La questione dei brevetti, poi, è uno dei temi più accaloranti: di rinunciarvi e di fare dei vaccini un patrimonio dell’umanità, nemmeno se ne parla. Di sospendere temporaneamente le proprietà economiche delle grandi aziende farmaceutiche forse sì. Ma in questo caso, Ursula von der Leyen ostenta grande prudenza, nonostante il Parlamento europeo abbia approvato un emendamento del Gruppo de “La Sinistra” (“The Left“) che è abbastanza esplicito nell’impegnare la Commissione «a sostenere l’iniziativa presentata da India e Sud Africa in seno all’Organizzazione mondiale del commercio, con la quale si richiede una sospensione temporanea dei diritti di proprietà intellettuale relativi ai vaccini, alle attrezzature e alle terapie per far fronte alla COVID-19 ed esorta le società farmaceutiche a condividere le proprie conoscenze e i propri dati attraverso il pool di accesso alle tecnologie (C-TAP) relative alla COVID-19 dell’Organizzazione mondiale della sanità».

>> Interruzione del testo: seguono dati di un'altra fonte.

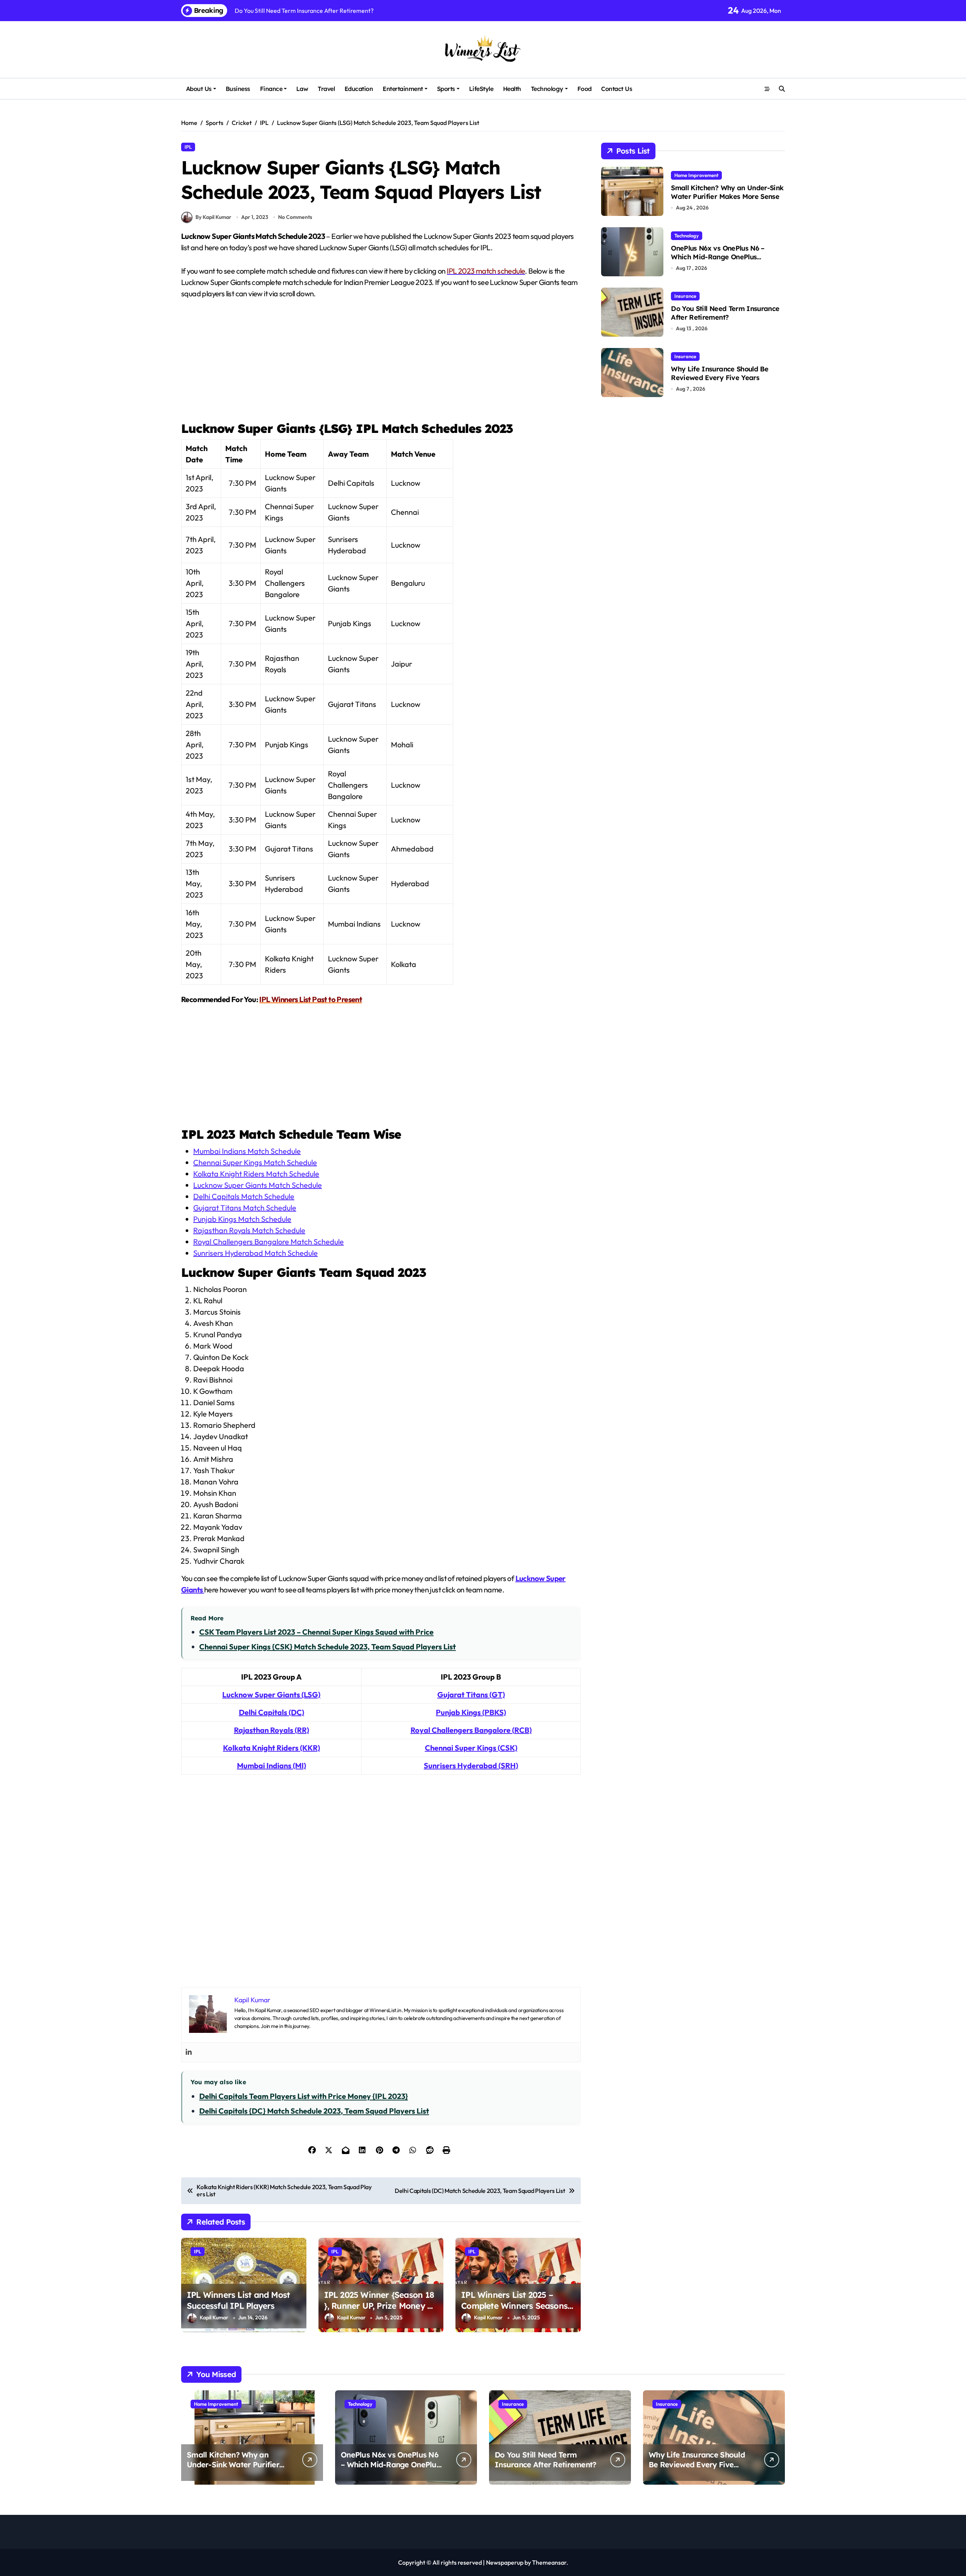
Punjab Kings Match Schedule (242, 1219)
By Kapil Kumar (213, 217)
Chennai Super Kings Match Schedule (255, 1162)
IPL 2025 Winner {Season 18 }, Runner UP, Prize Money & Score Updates (379, 2306)
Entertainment (403, 88)
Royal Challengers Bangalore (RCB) (471, 1730)
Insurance (685, 296)
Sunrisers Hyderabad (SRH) (471, 1765)
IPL (188, 147)
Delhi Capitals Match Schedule (243, 1196)
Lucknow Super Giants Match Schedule (257, 1185)
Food (584, 88)
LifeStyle (481, 88)
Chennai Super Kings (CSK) (471, 1747)
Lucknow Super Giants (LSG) (271, 1694)
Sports (446, 88)
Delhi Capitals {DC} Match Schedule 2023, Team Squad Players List (314, 2111)
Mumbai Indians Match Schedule (247, 1151)
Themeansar (549, 2562)
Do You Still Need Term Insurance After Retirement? (725, 313)
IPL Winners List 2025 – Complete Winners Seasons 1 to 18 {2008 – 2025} (517, 2306)
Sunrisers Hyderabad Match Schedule (255, 1253)
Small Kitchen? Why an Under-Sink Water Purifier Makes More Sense (727, 192)
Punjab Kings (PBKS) (471, 1712)
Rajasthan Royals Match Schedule (249, 1230)
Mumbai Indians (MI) (271, 1765)
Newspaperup (504, 2562)
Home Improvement (696, 175)
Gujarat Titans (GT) (471, 1694)
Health (512, 88)
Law (302, 88)
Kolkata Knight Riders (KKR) (271, 1747)
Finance (271, 88)
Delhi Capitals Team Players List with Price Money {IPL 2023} (303, 2096)
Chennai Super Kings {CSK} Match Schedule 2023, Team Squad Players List (327, 1646)
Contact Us (616, 88)
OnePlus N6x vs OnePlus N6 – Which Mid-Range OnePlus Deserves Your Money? (717, 257)
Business (238, 88)
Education (359, 88)
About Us (199, 88)
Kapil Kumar (214, 2317)
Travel (326, 88)
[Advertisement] (382, 364)
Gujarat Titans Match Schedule (244, 1207)
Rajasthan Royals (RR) (271, 1730)
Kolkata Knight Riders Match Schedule (256, 1173)
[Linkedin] (188, 2052)
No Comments (295, 217)
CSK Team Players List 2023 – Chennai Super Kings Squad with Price (316, 1632)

Il ritorno alla normalità capitalistica è tanto prevedibile quanto forse scontato: basterebbe solo essere meno ingenui nel ritenere le dichiarazioni del G20 fondate sulla buona fede di capi di governo che amministrano, per conto terzi, la stabilità delle economie nazionali nel contesto dei grandi aggregati di interessi finanziari che hanno nomi di organizzazioni internazionali. Economie nazionali che non appartengono ai popoli che sembrano viverle, ma in realtà le subiscono.
Il mercato e l’alta finanza si preparano, dunque, a gestire la fase post-pandemica, spremendo il più possibile le solite tasche: quelle dei miliardi di salariati e di persone «del cui lavoro vive l’intera società», come osservava con grande sintesi critica, politica e rivoluzionaria, Rosa Luxemburg.